▸ Action item
Return, word for word, the lines of the listing below from the one with "Given: Select the Earth Spirit user icon" through the one with "Task: Focus the Write some note text area", and no other lines.
━━━━━ Source material ━━━━━
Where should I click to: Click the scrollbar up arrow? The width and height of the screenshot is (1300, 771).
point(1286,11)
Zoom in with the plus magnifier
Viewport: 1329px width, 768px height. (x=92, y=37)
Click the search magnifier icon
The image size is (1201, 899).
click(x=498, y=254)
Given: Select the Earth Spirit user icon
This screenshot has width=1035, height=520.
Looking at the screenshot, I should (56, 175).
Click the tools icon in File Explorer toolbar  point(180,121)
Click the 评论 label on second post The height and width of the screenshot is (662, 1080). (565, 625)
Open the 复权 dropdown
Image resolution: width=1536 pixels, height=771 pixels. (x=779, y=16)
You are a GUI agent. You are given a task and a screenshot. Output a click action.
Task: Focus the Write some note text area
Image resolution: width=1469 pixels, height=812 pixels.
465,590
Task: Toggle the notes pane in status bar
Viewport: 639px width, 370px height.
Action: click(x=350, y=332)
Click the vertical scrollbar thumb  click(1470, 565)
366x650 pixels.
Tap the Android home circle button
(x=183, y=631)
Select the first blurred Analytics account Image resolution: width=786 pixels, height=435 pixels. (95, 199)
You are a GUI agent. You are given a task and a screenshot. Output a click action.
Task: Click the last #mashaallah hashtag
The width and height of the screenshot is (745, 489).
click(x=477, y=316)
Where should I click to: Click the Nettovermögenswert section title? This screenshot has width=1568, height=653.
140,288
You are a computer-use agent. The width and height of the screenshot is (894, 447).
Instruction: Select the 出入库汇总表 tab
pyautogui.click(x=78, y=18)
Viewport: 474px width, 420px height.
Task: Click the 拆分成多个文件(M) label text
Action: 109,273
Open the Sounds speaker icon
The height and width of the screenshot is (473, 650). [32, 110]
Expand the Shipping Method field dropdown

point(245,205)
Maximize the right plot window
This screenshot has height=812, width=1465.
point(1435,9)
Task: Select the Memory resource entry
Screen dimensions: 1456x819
━━━━━
▸ Reply to the exercise
Given: Select the Earth Spirit user icon
This screenshot has width=1035, height=520.
Looking at the screenshot, I should (56, 175).
Click the tools icon in File Explorer toolbar  point(180,121)
Click the 评论 label on second post The height and width of the screenshot is (662, 1080). (565, 625)
Open the 复权 dropdown
Image resolution: width=1536 pixels, height=771 pixels. (x=779, y=16)
You are a GUI agent. You are given a task and a screenshot. Output a click action.
Task: Focus the Write some note text area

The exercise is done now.